“It used to be that you wanted to do something. Now you want to be someone.”- The Iron Lady
The Margaret Thatcher character in the movie is trying to point out that people used to be driven by conviction and now they are driven by a desire for fame. Certainly, our reality TV culture supports that notion. However, I’d like to broaden the definition of ‘Being someone” because it’s not helpful to frame today’s leaders in such an either-or paradigm. We can’t really say the former is “better” than the latter. The answer for today’s leaders is BOTH. That’s integrative thinking.
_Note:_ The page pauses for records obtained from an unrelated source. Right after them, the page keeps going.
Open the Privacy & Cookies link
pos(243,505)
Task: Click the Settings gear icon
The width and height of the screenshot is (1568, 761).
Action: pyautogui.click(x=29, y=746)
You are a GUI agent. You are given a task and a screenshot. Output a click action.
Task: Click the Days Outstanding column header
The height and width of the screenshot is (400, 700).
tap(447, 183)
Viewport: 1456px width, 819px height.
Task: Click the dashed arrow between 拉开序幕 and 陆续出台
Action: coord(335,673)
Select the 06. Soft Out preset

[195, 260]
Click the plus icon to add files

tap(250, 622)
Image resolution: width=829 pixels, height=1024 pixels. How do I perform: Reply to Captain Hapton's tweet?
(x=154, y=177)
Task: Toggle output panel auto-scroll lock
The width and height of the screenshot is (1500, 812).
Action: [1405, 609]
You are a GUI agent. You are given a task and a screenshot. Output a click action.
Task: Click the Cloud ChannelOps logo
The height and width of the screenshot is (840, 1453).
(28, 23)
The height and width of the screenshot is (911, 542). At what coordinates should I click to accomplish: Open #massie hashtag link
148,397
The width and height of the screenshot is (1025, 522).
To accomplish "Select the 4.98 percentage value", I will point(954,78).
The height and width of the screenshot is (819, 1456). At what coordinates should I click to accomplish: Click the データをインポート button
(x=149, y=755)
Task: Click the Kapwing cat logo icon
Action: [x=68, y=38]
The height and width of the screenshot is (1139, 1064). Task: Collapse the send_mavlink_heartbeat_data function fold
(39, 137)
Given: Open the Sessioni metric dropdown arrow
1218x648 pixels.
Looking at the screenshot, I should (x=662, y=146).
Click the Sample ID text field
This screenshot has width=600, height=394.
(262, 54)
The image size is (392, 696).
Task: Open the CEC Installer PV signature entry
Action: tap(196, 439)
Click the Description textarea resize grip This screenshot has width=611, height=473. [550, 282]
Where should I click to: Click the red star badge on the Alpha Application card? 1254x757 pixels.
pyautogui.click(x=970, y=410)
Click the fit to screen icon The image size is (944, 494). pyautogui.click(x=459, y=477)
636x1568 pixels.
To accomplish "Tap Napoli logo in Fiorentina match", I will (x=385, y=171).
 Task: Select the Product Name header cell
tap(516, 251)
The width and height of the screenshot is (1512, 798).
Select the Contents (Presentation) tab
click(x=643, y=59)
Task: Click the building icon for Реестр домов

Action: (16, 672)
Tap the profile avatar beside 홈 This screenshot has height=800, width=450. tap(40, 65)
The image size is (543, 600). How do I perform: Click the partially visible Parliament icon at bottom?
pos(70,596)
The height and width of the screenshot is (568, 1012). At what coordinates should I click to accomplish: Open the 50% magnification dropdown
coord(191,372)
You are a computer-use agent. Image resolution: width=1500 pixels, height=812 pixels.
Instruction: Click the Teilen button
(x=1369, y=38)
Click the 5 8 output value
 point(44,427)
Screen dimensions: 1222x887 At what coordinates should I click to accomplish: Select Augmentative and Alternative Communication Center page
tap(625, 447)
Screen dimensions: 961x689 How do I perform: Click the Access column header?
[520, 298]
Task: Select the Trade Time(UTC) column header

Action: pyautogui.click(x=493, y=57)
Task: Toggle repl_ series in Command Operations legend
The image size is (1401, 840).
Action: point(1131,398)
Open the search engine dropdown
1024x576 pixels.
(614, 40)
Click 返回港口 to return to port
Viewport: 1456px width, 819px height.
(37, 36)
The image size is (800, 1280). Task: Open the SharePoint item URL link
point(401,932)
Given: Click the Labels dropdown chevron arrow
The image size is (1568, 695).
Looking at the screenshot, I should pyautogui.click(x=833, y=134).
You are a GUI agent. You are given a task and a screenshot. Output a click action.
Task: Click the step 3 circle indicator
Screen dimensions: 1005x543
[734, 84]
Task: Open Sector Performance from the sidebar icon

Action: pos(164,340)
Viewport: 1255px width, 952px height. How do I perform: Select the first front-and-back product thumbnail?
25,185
Even today, most people are drawn to public or corporate leadership because they want to do something in their community or their organization. Perhaps once they are there they become the “icon”, the “business person of the year” etc. That’s the “Great Man” approach to leadership that is perpetuated in the press but discarded by leadership scholars as not being particularly effective. It stands to reason that you have to do something to be someone.
Our assumptions of the traits of leaders colours how we see the “be someone” piece. Initially I was thinking, as you might be, that the be is about importance, status, fame… It is about what you achieve when you are a leader. However, today’s leaders need to be someone who empowers others, who is caring, who listens deeply. Above all, this “Level 5 Leader“, as described by Jim Collins, must be humble. (Perhaps, Lady Thatcher would have prevented the overthrow of her leadership if she had followed more of these practices.) Nonetheless, we must also acknowledge that when you “are someone” you have more power to accomplish your objectives because of your reputation, your resources, your team etc. and because people want to be associated with you.
This flips the assumption upside down: Sometimes, you need to be in order to do.
Just try to remember that fame can be fleeting so “be” in such a way that others still want to be with you when, once again, you are a regular person buying milk at the grocery store. To quote Einstein “Try not to become a man of success, but rather a man of value.”